== MATERIAL FOR THIS TASK ==

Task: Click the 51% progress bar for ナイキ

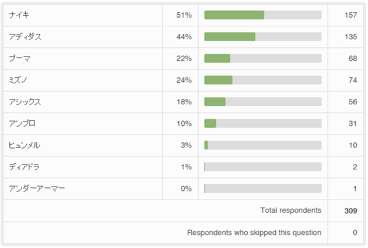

---

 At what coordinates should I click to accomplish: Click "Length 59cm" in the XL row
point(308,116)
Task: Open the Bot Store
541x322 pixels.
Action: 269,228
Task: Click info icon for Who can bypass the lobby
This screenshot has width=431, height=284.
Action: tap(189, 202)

...

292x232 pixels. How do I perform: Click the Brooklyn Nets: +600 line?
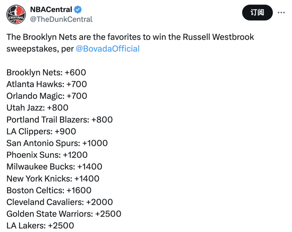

== YOUR INSTRUCTIONS ==
Lay out the lines from the one containing "At what coordinates" through the one containing "Action: tap(189, 202)" as a numbered list, skipping any blank lines. Begin at the line with "At what coordinates" and stop after the line with "Action: tap(189, 202)".

== COMPLETE RESPONSE ==
1.  At what coordinates should I click to accomplish: Click "Length 59cm" in the XL row
2. point(308,116)
3. Task: Open the Bot Store
4. 541x322 pixels.
5. Action: 269,228
6. Task: Click info icon for Who can bypass the lobby
7. This screenshot has width=431, height=284.
8. Action: tap(189, 202)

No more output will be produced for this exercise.